_What to work on_
Below are the entries to work from; restate word for word the portion that opens with the line containing "Instruction: Click the Antenna: QFH text" and closes with the line containing "Given: Click the printer icon beside Print…", keeping both.
─── Data records ───
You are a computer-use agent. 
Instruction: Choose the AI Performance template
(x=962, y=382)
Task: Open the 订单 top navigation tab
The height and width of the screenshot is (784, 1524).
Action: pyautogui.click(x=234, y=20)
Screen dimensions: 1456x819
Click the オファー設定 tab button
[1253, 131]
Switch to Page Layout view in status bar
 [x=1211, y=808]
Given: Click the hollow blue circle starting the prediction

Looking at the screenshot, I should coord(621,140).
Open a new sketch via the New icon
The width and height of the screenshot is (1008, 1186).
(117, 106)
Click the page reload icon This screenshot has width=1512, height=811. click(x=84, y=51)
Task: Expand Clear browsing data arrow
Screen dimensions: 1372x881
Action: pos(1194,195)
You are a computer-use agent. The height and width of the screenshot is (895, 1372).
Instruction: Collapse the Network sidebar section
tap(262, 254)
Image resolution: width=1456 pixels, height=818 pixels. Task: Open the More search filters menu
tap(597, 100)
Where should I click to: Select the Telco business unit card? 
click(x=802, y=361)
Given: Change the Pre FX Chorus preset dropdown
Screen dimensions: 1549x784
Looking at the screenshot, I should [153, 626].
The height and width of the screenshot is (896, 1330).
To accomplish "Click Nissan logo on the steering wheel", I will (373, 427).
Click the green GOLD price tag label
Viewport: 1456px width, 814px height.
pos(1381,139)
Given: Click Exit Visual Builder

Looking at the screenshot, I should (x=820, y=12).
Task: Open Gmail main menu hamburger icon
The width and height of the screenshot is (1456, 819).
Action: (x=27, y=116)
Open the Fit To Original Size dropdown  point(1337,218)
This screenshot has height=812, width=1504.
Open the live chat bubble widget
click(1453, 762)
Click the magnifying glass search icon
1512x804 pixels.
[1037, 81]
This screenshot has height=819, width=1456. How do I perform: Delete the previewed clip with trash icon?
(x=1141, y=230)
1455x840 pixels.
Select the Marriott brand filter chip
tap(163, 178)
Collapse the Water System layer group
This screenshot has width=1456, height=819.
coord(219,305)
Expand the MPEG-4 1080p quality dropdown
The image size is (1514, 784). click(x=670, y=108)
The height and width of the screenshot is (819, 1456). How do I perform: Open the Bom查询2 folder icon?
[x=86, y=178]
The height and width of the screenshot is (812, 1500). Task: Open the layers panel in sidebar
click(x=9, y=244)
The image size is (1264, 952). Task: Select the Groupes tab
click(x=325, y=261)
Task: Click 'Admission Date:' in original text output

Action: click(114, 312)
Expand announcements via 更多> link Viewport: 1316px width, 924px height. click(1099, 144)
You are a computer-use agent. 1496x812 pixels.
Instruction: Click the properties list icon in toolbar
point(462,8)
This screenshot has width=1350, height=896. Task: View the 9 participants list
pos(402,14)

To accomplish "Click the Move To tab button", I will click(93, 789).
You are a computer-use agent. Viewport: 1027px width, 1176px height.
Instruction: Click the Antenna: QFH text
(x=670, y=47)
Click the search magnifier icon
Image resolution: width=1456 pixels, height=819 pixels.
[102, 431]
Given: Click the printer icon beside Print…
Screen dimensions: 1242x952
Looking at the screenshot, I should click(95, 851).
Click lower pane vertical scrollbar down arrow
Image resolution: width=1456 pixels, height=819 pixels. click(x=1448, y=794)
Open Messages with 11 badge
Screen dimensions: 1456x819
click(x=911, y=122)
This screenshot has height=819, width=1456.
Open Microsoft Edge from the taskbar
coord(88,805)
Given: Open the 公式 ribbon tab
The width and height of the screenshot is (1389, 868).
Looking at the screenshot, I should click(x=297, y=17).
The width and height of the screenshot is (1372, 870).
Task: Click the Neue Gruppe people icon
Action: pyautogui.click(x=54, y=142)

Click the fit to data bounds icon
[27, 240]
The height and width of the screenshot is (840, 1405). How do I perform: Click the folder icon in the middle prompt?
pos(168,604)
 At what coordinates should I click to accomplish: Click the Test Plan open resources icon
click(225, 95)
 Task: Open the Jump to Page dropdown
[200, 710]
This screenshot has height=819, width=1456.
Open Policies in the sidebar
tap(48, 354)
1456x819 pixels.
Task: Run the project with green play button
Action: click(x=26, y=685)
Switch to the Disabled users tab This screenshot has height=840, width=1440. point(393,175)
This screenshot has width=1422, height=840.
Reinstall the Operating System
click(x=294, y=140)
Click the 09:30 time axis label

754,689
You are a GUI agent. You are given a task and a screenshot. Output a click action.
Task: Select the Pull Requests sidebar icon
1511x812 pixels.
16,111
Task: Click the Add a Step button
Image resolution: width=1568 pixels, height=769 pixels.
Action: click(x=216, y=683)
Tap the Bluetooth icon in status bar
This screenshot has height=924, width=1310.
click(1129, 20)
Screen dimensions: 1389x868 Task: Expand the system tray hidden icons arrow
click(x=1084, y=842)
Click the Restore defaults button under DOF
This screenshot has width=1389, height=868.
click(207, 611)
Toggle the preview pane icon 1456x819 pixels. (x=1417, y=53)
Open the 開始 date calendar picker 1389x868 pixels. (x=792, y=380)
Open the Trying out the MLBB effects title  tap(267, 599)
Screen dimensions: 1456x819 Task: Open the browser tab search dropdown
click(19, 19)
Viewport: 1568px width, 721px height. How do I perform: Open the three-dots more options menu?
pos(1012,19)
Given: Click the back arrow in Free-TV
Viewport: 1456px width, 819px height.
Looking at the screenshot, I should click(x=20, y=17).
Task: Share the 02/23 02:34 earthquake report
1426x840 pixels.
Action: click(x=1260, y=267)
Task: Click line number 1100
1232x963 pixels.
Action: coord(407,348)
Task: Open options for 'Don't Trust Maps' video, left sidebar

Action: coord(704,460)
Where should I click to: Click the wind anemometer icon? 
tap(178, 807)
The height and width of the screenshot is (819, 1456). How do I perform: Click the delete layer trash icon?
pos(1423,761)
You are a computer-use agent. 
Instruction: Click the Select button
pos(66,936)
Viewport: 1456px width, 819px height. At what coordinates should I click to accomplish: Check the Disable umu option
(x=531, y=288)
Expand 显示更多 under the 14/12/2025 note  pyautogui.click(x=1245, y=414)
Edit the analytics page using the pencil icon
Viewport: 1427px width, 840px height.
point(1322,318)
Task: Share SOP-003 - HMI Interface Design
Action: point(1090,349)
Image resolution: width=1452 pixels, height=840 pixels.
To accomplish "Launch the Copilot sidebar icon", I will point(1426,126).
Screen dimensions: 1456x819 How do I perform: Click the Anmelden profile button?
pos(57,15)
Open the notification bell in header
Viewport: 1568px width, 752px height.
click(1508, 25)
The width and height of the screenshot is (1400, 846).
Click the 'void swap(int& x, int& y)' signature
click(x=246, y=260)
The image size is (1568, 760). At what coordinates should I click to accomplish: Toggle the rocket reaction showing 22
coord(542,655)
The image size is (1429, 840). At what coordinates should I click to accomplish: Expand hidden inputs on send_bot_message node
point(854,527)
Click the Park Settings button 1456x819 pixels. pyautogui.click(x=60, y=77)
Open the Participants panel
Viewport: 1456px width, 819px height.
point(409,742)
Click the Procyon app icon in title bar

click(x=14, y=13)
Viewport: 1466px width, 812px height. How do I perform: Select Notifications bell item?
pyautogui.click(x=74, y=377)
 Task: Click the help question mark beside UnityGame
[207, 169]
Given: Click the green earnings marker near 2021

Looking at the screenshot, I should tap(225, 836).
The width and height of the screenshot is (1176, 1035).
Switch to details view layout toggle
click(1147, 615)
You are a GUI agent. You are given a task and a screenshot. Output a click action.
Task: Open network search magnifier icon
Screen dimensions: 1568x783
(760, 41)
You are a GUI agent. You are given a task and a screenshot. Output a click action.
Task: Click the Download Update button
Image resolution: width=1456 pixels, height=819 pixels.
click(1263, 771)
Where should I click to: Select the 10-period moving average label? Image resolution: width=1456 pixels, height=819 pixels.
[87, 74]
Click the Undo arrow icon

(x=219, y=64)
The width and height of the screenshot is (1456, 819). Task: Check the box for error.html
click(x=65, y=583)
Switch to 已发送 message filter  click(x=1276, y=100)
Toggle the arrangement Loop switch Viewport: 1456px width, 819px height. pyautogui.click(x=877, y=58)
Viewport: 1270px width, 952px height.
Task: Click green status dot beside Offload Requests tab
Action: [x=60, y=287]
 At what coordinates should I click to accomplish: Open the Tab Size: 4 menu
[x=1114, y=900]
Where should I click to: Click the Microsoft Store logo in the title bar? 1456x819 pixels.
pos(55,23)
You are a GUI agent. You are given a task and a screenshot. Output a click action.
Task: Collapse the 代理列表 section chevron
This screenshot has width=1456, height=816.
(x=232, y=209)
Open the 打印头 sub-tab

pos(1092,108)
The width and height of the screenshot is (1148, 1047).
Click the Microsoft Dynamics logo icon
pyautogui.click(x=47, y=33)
───
_The completed task_
Instruction: Click the Antenna: QFH text
(x=670, y=47)
Click the search magnifier icon
Image resolution: width=1456 pixels, height=819 pixels.
[102, 431]
Given: Click the printer icon beside Print…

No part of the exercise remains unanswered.